I am so happy these days.
I am experiencing a way things could be that I always always wished for but never really thought they existed.
The feeling I have when I am around Sir is so…..good. It’s this weird combination of being nervous (in a good way) yet so very calm because I am so aware of my place, and it is a place I very much want to be.
On the weekend I spent the evening and then night with Sir and his primary partner. It was an amazing night. We didn’t all get naked together, lol so that wasn’t it – it was just so refreshingly lovely to be all together, no jealousy, no conflict, just affection and care and fun. He is amazing at dividing and sharing his attention in a way that no one feels left out. Even though yes, his gf is his primary and I am not I didn’t feel less significant in any way.
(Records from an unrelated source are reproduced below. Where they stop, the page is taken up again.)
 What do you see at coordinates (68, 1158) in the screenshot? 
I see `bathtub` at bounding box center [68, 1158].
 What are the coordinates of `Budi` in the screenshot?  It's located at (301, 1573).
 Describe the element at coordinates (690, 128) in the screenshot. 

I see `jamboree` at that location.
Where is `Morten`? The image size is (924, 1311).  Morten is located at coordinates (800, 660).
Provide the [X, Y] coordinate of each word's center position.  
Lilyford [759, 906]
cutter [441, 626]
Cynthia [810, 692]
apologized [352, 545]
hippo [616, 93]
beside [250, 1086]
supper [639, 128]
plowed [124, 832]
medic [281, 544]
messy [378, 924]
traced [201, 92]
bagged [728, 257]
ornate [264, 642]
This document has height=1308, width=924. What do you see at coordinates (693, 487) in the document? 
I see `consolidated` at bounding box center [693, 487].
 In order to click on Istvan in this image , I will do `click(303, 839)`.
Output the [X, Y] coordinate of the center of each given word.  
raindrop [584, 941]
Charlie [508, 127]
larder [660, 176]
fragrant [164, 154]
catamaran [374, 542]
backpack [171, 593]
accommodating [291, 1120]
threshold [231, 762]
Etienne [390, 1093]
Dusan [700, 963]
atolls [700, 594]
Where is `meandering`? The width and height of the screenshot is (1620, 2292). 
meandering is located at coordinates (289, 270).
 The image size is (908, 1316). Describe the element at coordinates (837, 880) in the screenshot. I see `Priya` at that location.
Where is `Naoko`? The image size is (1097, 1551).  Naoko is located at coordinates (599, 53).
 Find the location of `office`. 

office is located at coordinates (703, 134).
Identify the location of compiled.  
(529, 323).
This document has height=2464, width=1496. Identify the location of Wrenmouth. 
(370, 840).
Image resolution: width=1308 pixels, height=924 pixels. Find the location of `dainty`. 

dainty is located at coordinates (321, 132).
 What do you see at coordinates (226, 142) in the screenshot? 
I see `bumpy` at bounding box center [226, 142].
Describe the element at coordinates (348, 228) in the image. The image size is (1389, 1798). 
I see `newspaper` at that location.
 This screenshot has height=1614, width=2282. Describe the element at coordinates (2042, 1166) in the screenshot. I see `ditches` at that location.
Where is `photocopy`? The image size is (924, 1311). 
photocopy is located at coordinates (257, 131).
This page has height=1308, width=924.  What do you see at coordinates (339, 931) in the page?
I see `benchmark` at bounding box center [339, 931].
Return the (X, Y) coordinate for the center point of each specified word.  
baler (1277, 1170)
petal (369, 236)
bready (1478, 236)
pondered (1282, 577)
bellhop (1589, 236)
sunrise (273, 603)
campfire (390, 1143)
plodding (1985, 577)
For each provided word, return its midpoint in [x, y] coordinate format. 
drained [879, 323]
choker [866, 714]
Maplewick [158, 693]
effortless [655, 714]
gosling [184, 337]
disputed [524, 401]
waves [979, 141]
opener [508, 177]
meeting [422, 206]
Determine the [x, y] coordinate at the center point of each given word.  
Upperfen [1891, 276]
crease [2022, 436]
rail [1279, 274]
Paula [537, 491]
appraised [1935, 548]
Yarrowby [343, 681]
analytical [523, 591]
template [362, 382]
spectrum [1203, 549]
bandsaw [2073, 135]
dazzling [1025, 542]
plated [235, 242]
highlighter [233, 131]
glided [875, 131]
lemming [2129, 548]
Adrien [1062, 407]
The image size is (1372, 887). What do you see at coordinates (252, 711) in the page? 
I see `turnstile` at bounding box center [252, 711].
I care about them both, and I just love spending time together, the three of us. To be able to just be totally open and understanding like that is something I have never experienced before. For a whole night I was able to be ME, even the parts of me I have to keep hidden most days I didn’t have to. And I got to do it with 2 people who made me feel that I was loved.
I know it’s been a while since I have written, life has been super busy for me lately, but I had to update. Things are going so well. I feel finally like I (the sub me) has a place to call home in a way. I have a place where I am wanted, all the parts of me. And that is so very special.
Something also has changed with Sir that last couple of times I have seen him. It’s hard to explain and I am honestly trying to not think too hard about it and I am fighting the urge to label it, but it feels….different. Something in him the way he acts towards me has….deepened. Or something. The kisses, the touches. They are more frequent, lingering, tender. I don’t know what it is but I am going to sit quietly and enjoy it and see what happens.